> [Exercise directions]
The answer must consist of every record below, transcribed exactly.

> [Information supplied]
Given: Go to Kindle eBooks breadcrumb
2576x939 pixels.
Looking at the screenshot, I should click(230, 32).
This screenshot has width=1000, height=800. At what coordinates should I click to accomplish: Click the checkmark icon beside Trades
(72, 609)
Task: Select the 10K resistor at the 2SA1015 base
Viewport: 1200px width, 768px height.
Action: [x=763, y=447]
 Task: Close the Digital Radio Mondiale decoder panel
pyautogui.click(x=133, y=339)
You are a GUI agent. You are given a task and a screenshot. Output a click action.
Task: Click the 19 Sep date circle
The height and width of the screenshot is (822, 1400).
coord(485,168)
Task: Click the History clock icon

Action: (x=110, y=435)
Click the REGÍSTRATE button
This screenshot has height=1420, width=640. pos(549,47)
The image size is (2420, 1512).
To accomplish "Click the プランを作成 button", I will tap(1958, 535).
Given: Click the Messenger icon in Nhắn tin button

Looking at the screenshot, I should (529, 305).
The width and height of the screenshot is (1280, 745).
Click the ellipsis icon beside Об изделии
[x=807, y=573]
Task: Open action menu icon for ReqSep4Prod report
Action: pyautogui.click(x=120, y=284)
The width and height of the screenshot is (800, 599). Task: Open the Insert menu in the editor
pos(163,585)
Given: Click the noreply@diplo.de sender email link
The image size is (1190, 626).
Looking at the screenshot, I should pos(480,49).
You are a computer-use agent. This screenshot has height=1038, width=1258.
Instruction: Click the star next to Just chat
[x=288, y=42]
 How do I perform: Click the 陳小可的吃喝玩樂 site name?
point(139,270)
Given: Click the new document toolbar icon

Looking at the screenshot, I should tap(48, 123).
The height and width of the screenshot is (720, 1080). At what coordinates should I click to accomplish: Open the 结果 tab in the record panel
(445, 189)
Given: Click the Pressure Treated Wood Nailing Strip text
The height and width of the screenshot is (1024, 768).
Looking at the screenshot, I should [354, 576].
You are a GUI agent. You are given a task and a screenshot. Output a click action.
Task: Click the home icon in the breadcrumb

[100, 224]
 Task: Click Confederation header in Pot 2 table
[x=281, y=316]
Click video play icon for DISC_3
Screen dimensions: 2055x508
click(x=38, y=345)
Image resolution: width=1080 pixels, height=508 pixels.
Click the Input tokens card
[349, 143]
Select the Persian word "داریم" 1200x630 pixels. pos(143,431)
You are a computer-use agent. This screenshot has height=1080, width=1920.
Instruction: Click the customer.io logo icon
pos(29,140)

> [Task solution]
Given: Go to Kindle eBooks breadcrumb
2576x939 pixels.
Looking at the screenshot, I should click(230, 32).
This screenshot has width=1000, height=800. At what coordinates should I click to accomplish: Click the checkmark icon beside Trades
(72, 609)
Task: Select the 10K resistor at the 2SA1015 base
Viewport: 1200px width, 768px height.
Action: [x=763, y=447]
 Task: Close the Digital Radio Mondiale decoder panel
pyautogui.click(x=133, y=339)
You are a GUI agent. You are given a task and a screenshot. Output a click action.
Task: Click the 19 Sep date circle
The height and width of the screenshot is (822, 1400).
coord(485,168)
Task: Click the History clock icon

Action: (x=110, y=435)
Click the REGÍSTRATE button
This screenshot has height=1420, width=640. pos(549,47)
The image size is (2420, 1512).
To accomplish "Click the プランを作成 button", I will tap(1958, 535).
Given: Click the Messenger icon in Nhắn tin button

Looking at the screenshot, I should (529, 305).
The width and height of the screenshot is (1280, 745).
Click the ellipsis icon beside Об изделии
[x=807, y=573]
Task: Open action menu icon for ReqSep4Prod report
Action: pyautogui.click(x=120, y=284)
The width and height of the screenshot is (800, 599). Task: Open the Insert menu in the editor
pos(163,585)
Given: Click the noreply@diplo.de sender email link
The image size is (1190, 626).
Looking at the screenshot, I should pos(480,49).
You are a computer-use agent. This screenshot has height=1038, width=1258.
Instruction: Click the star next to Just chat
[x=288, y=42]
 How do I perform: Click the 陳小可的吃喝玩樂 site name?
point(139,270)
Given: Click the new document toolbar icon

Looking at the screenshot, I should tap(48, 123).
The height and width of the screenshot is (720, 1080). At what coordinates should I click to accomplish: Open the 结果 tab in the record panel
(445, 189)
Given: Click the Pressure Treated Wood Nailing Strip text
The height and width of the screenshot is (1024, 768).
Looking at the screenshot, I should [354, 576].
You are a GUI agent. You are given a task and a screenshot. Output a click action.
Task: Click the home icon in the breadcrumb

[100, 224]
 Task: Click Confederation header in Pot 2 table
[x=281, y=316]
Click video play icon for DISC_3
Screen dimensions: 2055x508
click(x=38, y=345)
Image resolution: width=1080 pixels, height=508 pixels.
Click the Input tokens card
[349, 143]
Select the Persian word "داریم" 1200x630 pixels. pos(143,431)
You are a computer-use agent. This screenshot has height=1080, width=1920.
Instruction: Click the customer.io logo icon
pos(29,140)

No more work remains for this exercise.